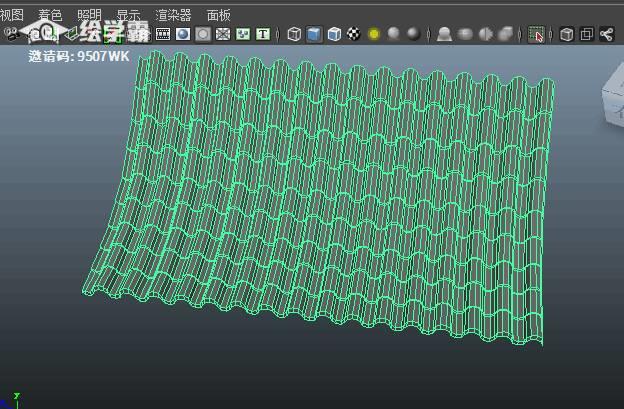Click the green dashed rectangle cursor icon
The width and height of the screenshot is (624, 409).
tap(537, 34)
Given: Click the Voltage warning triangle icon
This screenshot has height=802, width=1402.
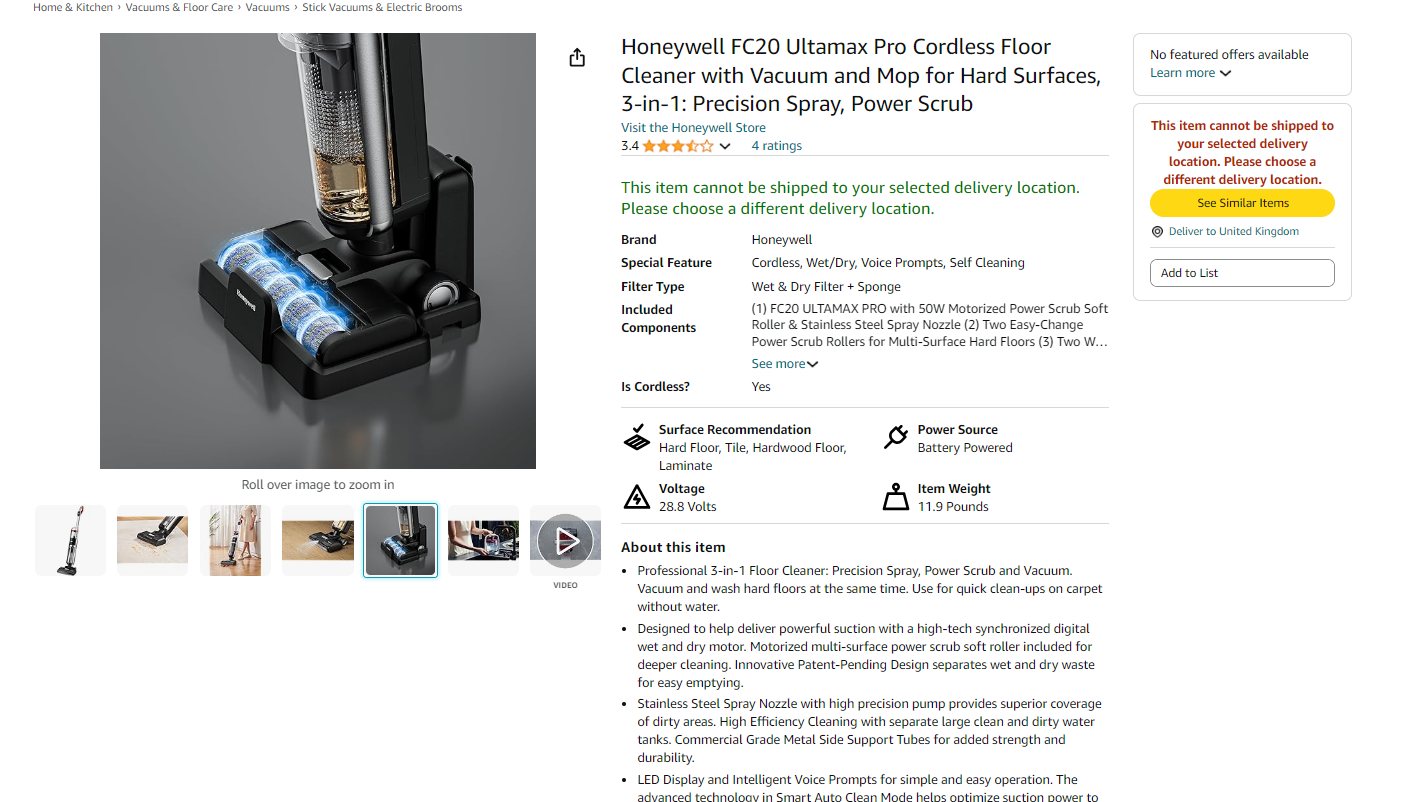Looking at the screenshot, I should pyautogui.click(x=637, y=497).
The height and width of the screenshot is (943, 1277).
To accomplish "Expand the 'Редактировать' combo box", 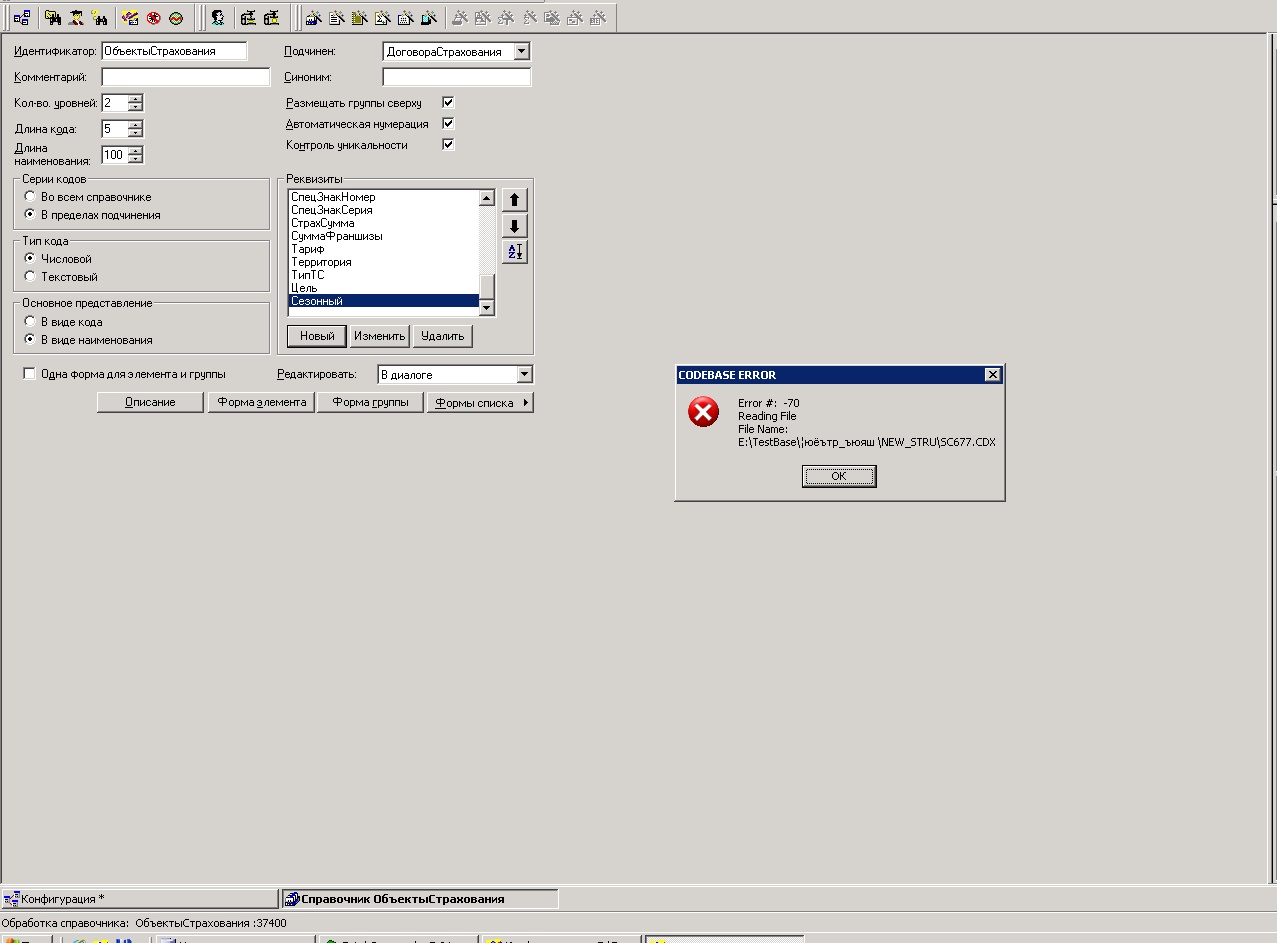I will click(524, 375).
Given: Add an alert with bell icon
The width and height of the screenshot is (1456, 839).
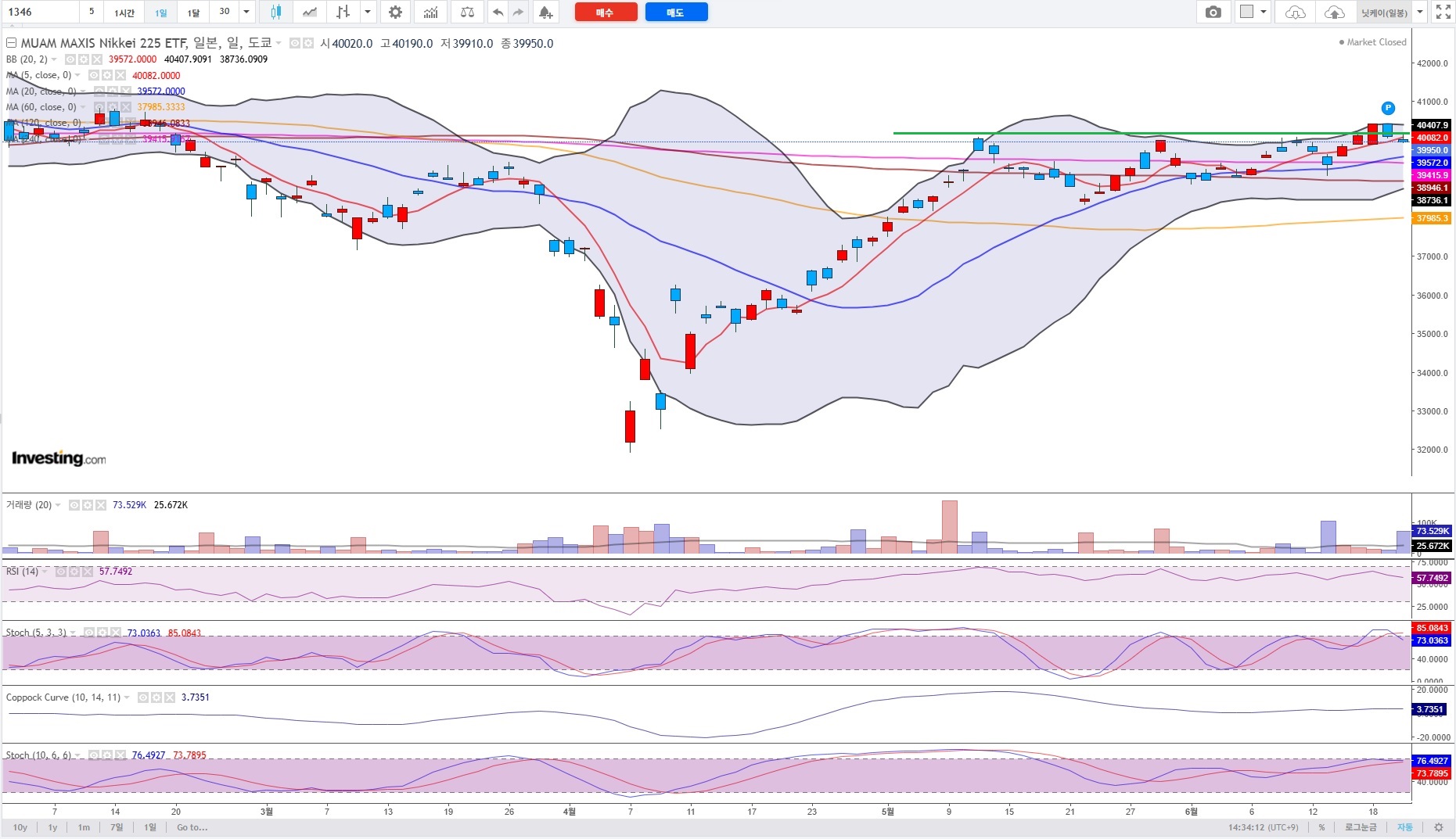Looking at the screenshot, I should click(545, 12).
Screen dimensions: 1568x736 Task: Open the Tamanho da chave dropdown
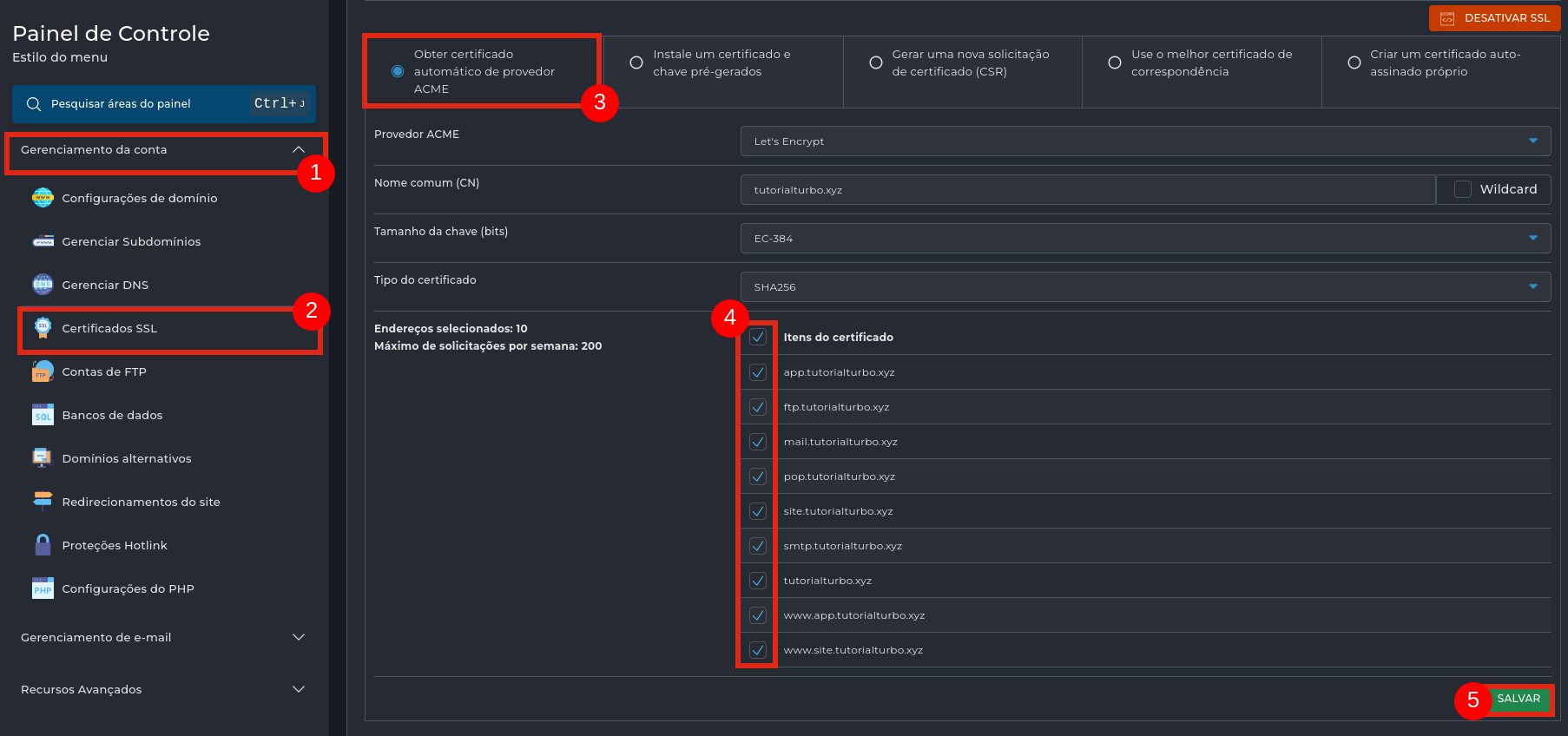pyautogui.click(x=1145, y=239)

::::::::

Goal
Present the records from the line containing "Given: Add an alert with bell icon" through the end of the records as a numbered list, omitting any blank lines. Leave the pictures out of your answer.

Answer to the task
1. Given: Add an alert with bell icon
2. The width and height of the screenshot is (1456, 839).
3. Looking at the screenshot, I should click(545, 12).
4. Screen dimensions: 1568x736 Task: Open the Tamanho da chave dropdown
5. pyautogui.click(x=1145, y=239)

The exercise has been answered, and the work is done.